# Passage given

** START **

To the first article hee saith that the tobacco's in question and mentioned
in this article, being sold by the Commissioners for dutch prize goods
were in the moneth of November 1652 delivered to Mr ffrancis
Burton as agent or partner of the said Wainewright and Jefferies,
which hee knoweth for that hee this deponent
was the Collector of the Customes at Portsmouth, where hee
sawe such deliverie of them.
To the second article hee saith and deposeth that this deponent
being Collector as aforesaid at Portsmouth when the said tobaccoes were
delivered as aforesaid, hee caused stay to be made of the
same untill the Customes thereof were cleared, and received noe
more than 1 d per pound for the said customes, and knowes not that
there was then any more due for the same, and saith that the
time aforesaid and for some time before and after 1 d per pound was
the rate usually and ordinarily paid for the Customes of West India
tobaccoe of the English plantation, but if they were of the
plantation of fforeigners, hee conceiveth that 6 d per pound was due
and payable, referring himselfe to the acts and ordinances of
Parliament in that behalfe. And otherwise hee cannot depose.
To the third article hee saith that the Customes of and for the said
parcell of tobaccoes after the rate of 1 d per pound were paid an
satisfied about the beginning of ffebruary 1652 to the Commissioners
for the Customes of London by Mr James Wainewright and John
Jefferies or their assignes, which hee knoweth because hee drew bills
upon them for payment thereof, and afterwards had order from
the said Commissioners (as having received satisfaction) to free the said tobaccoes
and suffer them to depart. And otherwise hee cannot depose.

** END **

# Given request 1
According to the deposition, what rate per pound was usually paid at that time as customs on West India tobacco of the English plantation?
# Given request 2
Summarize the deposition in two sentences.
# Given request 3
Continue the deposition on tobacco customs at Portsmouth past its final sentence, keeping its style.

# Material provided
** START **

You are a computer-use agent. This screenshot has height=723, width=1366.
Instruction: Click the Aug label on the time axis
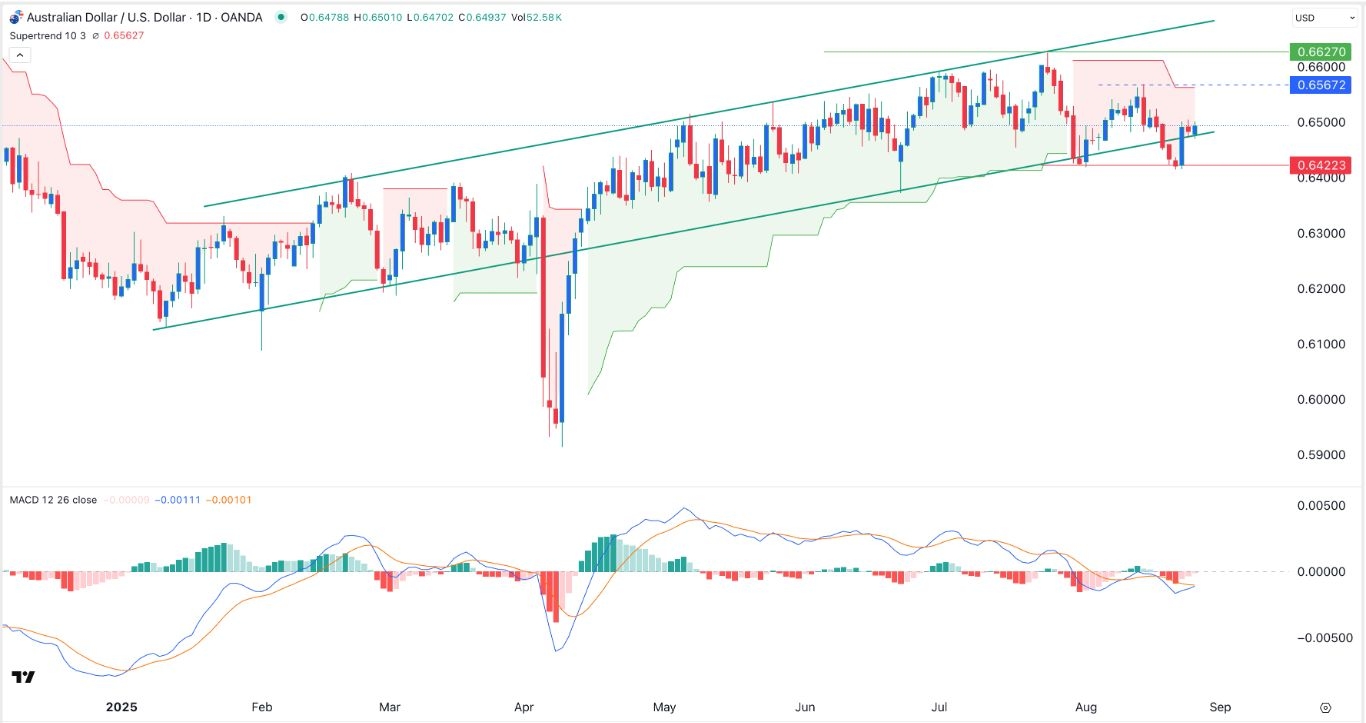(x=1087, y=706)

** END **

# Written reply 1
1 d per pound.

# Written reply 2
The deponent, then Collector of the Customs at Portsmouth, states that tobacco sold by the Commissioners for Dutch prize goods was delivered there in November 1652 to Mr ffrancis Burton as agent or partner of Wainewright and Jefferies, and that he held it until customs of 1 d per pound were cleared, the usual rate for West India tobacco of the English plantation. He adds that these customs were paid to the Commissioners for the Customs of London about the beginning of February 1652, after which the Commissioners ordered him to release the tobacco.

# Written reply 3
To the fourth article hee saith that the said ffrancis Burton forthwith
after the receipt of the said tobaccoes mentioned in this deponents deposition
to the first article aforegoing, laded or caused them to be laded
aboard severall vessells in the port of Portsmouth to be caried for London,
and hee had the same (for ought this deponent knoweth to the contrary)
continually in his possession after the said deliverie, and if the
Customes had bin satisfied, hee might (for ought this deponent
knoweth to the contrary) have departed with them and carried
them away presently after the said deliverie, And otherwise
hee cannot depose, saving his foregoing deposition.
To the fifth article hee saith that upon Mr Burtons undertaking
to give bills of exchange to satisffie the Customes for the said tobaccoes
hee was permitted to shipp them in the said moneth of November
1652, and had them accordingly delivered to him in the said moneth
out of the warehouses at Portsmouth and hee presently laded them
as aforesaid. And otherwise hee cannot depose.